That's what I wrote if I'm not mistaken, lol.
yes, I skipped over your previous reply. Mea culpa.
The typical Wang terminal, BTW, wasn’t a wholly dumb terminal. Pretty slick piece of engineering, actually. They had a Z-80 at 6Mhz (if memory serves) running in the terminal. When you were doing the normal mainframe stuff, it acted like a typical 3270.
But when you wanted to run Wang’s word processing s/w, ah... now things got interesting. The mainframe downloaded a screen editor to the terminal, and you then got a couple screens forward/back in your document downloaded to the terminal as well.
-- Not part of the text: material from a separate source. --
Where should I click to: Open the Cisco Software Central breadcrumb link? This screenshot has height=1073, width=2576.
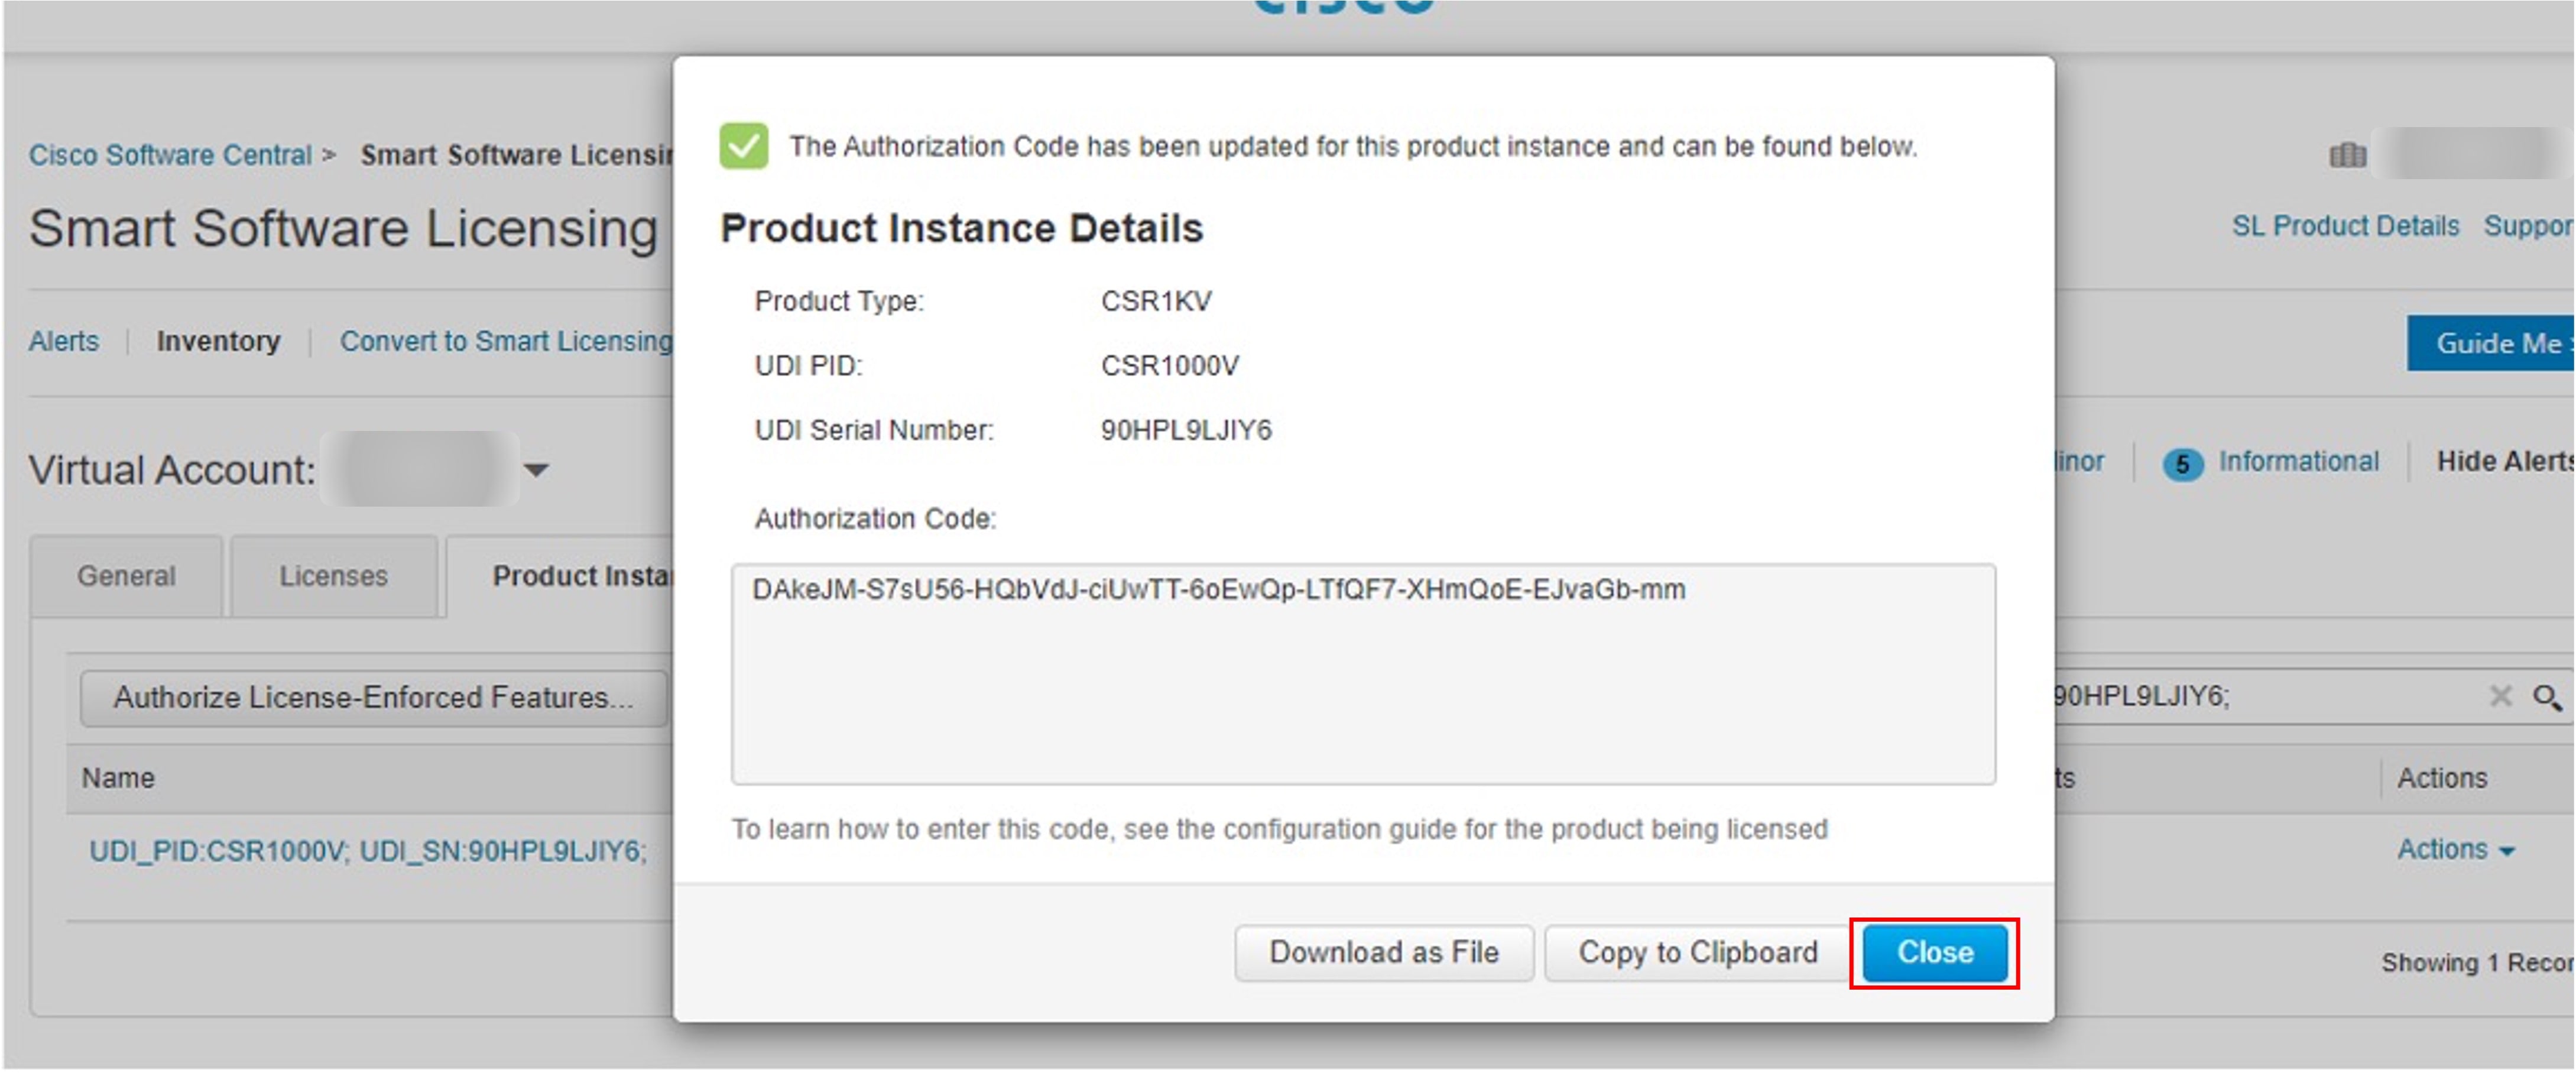[x=170, y=155]
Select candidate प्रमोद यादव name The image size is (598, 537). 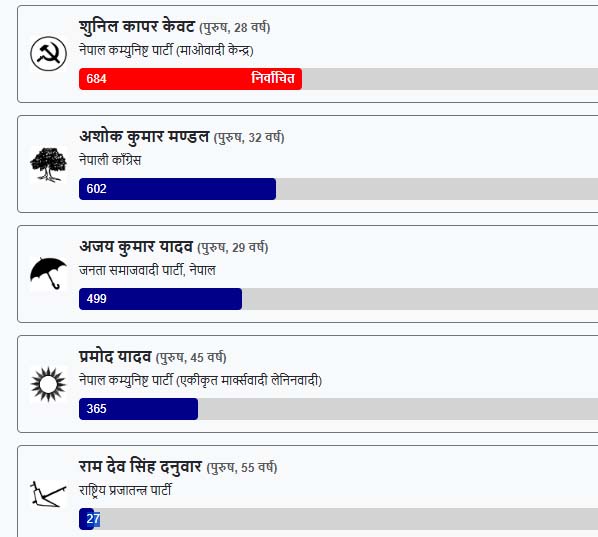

You could edit to your heart’s content, in fully interactive mode (which wasn’t a strength of the 3270 style interface) and when you’d page up or down, the program would flush those changes back to the mainframe, which would then merge them into your doc.
Very, very slick... for the day.
Then Wang came out with a PC attached to the mainframe via the “928” interface. Humorous story about the name of the interface: The marketing and sales people were supposedly holding a meeting about what they were going to call this new interface card that would allow a x86 PC to interface to a Wang. They were bickering and going back and forth over names, etc.
Dr. Wang was in the meeting. After awhile, he looks at his watch, clears his throat and quietly said “We will call it the 928 interface” and he left the meeting.
A very, very bright chap. Got to meet him once. I was blown away that a CEO of a computer company could have that level of technical IQ. He was like meeting Bill or Dave from HP. Knew his stuff. Sadly, his son didn’t know jack, and after Dr. Wang’s passing, his playboy son fiddled while Rome burned, so to speak.